Description
Poetry. DEER TRAILS is a strongly elegiac evocation of a San Francisco that lies buried under its contemporary urban landscape, but can still be found peeking through. Native American and native San Franciscan Kim Shuck is the city's seventh poet laureate, and in these poems she celebrates the enduring presence of indigenous San Francisco as a form of resistance to gentrification, urbanization, and the erasure of memory.
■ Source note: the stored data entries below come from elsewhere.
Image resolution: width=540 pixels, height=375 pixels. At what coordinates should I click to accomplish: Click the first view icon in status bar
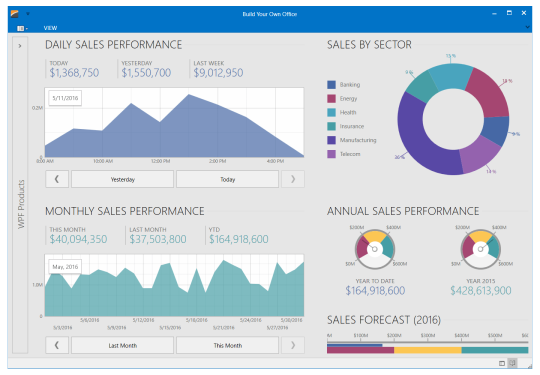(x=502, y=363)
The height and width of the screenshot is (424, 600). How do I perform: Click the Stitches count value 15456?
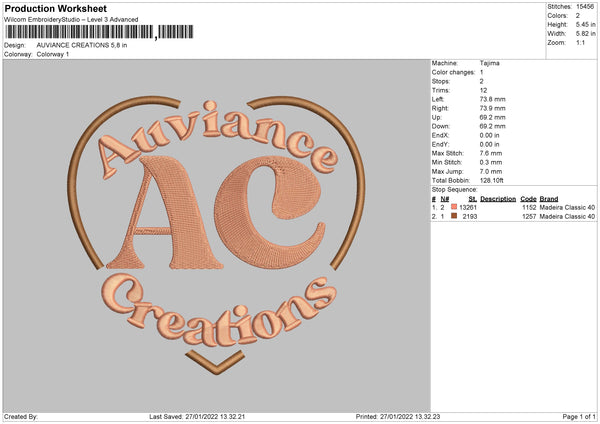[585, 7]
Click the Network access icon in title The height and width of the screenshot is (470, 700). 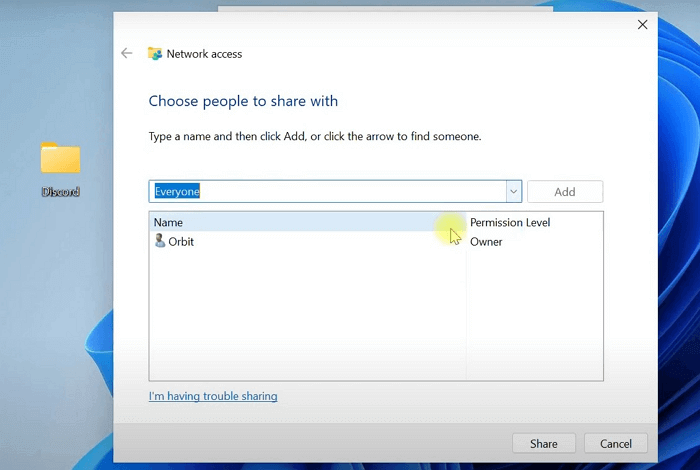click(x=155, y=54)
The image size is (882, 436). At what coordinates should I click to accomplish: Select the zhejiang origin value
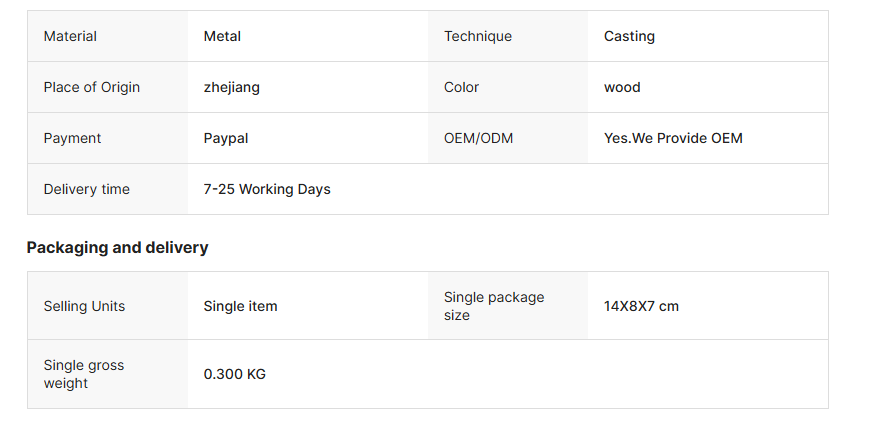tap(232, 88)
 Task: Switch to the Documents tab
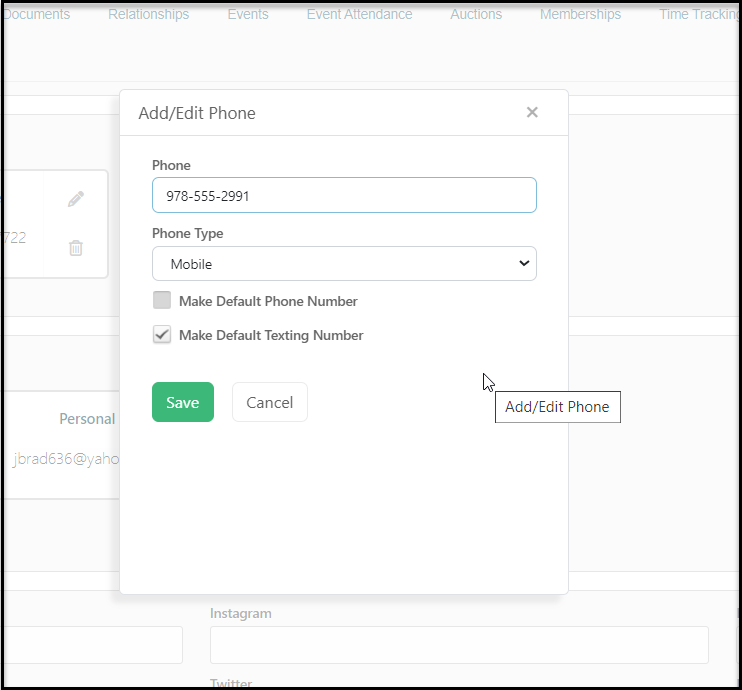[x=36, y=14]
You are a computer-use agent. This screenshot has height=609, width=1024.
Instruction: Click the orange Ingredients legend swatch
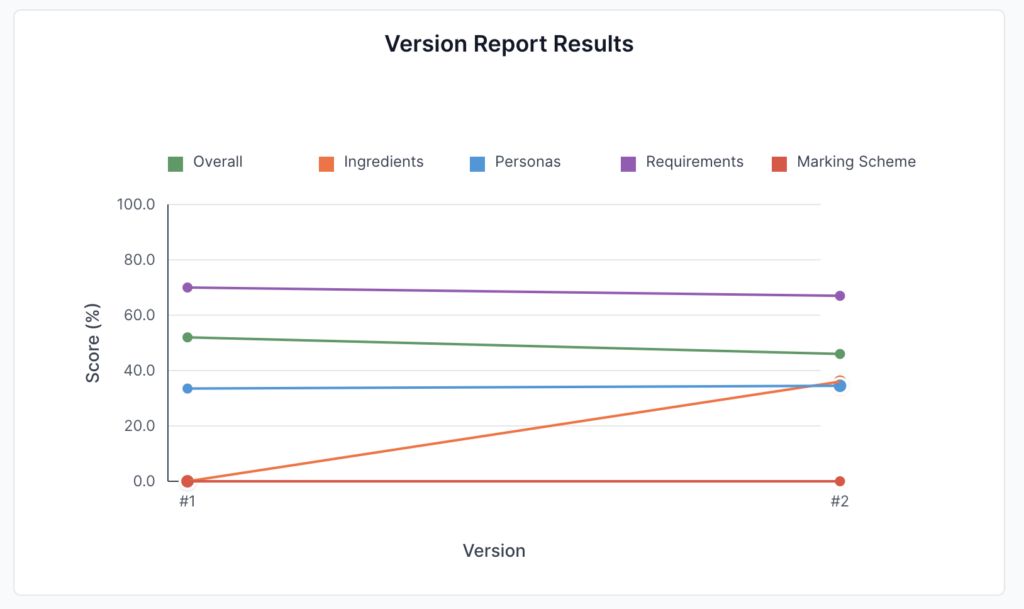(x=326, y=163)
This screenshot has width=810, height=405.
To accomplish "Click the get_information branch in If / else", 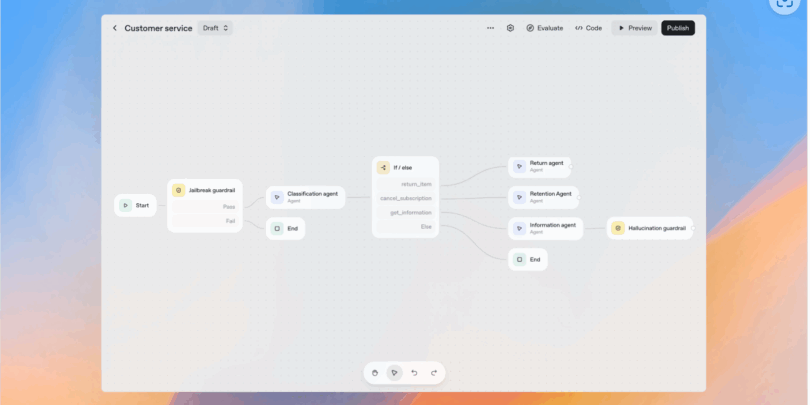I will click(x=411, y=212).
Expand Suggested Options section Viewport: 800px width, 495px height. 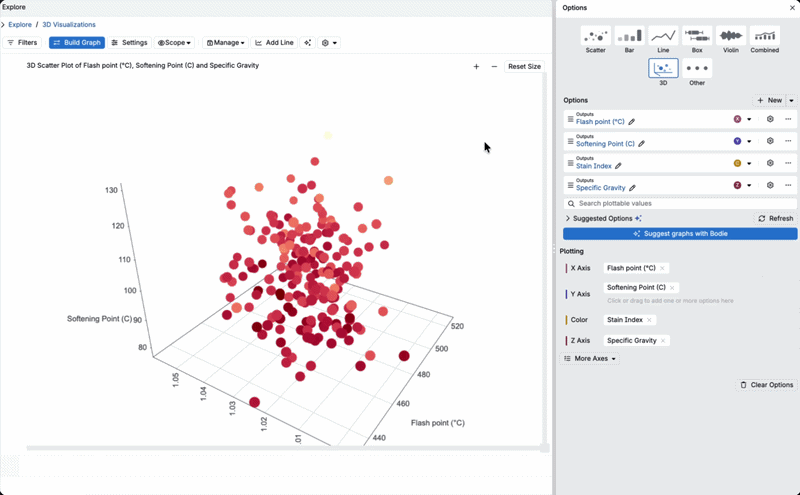[567, 218]
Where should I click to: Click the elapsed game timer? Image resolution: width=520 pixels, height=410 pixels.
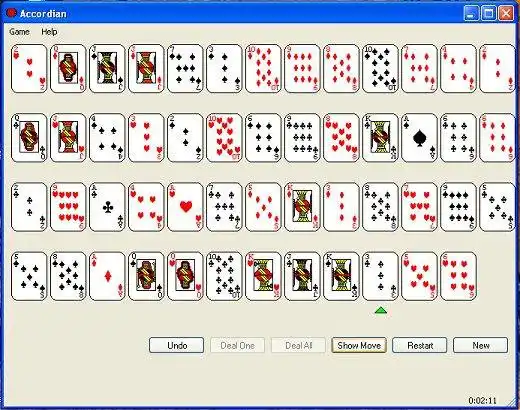(482, 400)
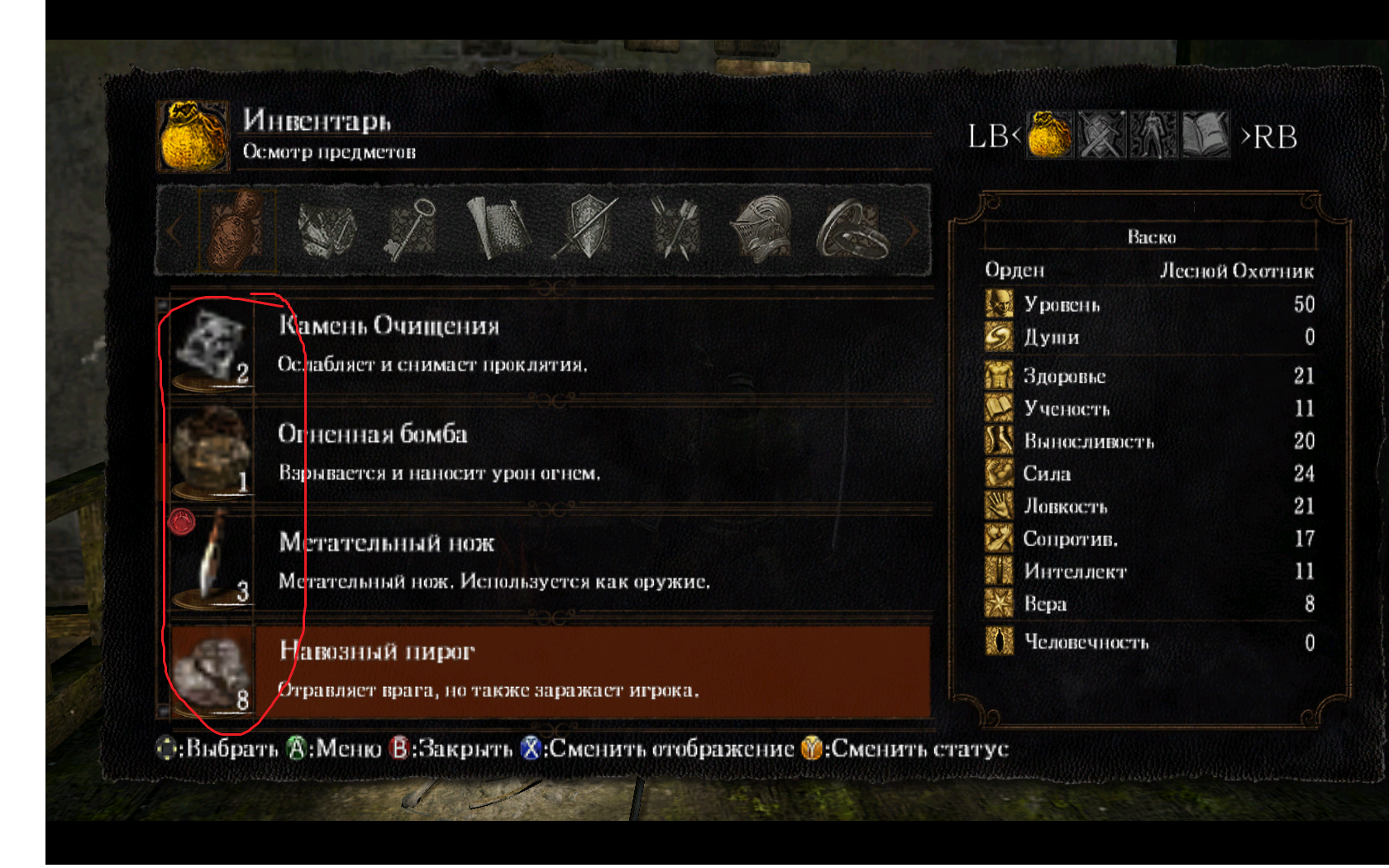This screenshot has height=868, width=1389.
Task: Click the Закрыть button prompt
Action: pyautogui.click(x=451, y=749)
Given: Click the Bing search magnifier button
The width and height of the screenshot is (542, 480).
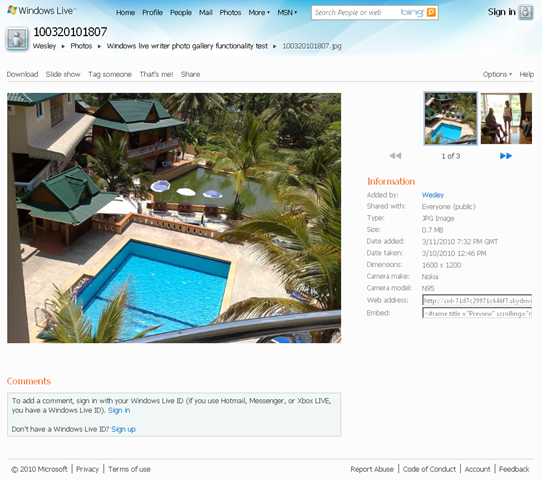Looking at the screenshot, I should point(431,12).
"Kim Shuck's serpentine lyrics sing the streets, hills, trees, fog, and rain of San Francisco, as well as the city's deeper cartography of watersheds, village sites, shellmounds, trade paths, and deer trails. As you navigate this book, listen closely: the poems transform into maps, prayers, and medicine that offer healing, wonderment, and joy in our difficult times. 'Travel grateful,' the poet lovingly advises. 'Travel safe.'"—Craig Santos Perez
"Shuck's poetry reminds us that you can believe in the blue note; our elders' speeches that we dance near. Her poems seamlessly walk the aggregates of human presence and voice all of nature's directions. Shuck reminds us of the omniscience of the people in this dictatorship of dimes; the omniscience of the people in all sketches about genocide. Hers is the only way to look at San Francisco. A prayer in the mind of a warrior."—Tongo Eisen-Martin
Author Bio
Kim Shuck is an Ani Yun Wiya (Cherokee)/Polish-American poet, author, weaver, and bead-work artist who draws from Southeastern Native American culture and tradition as well as contemporary urban Indian life. She was born in San Francisco, California, and belongs to the Northern California Cherokee diaspora. She is a member of the Cherokee Nation of Oklahoma. She earned a BA in Art (1994), and an MFA in Textiles (1998) from San Francisco State University. Her basket weaving work is influenced by her grandmother Etta Mae Rowe and the long history of California Native American basket making. She is the winner of the Diane Decorah First Book Award from the Native Writers' Circle of the Americas and the Mary Tallmountain Award for Freedom Voices. She is also one of 13 recipients of the Academy of American Poets inaugural Poets Laureate Fellowships. Her books include DEER TRAILS (City Lights Publishers, 2019), CLOUDS RUNNING IN (Taurean Horn Press, 2014), RABBIT STORIES (Poetic Matrix Press, 2013), and SMUGGLING CHEROKEE (The Greenfield Review Press, 2006), winner of the Diane Decorah award from the Native Writer's Circle of the Americas in 2005.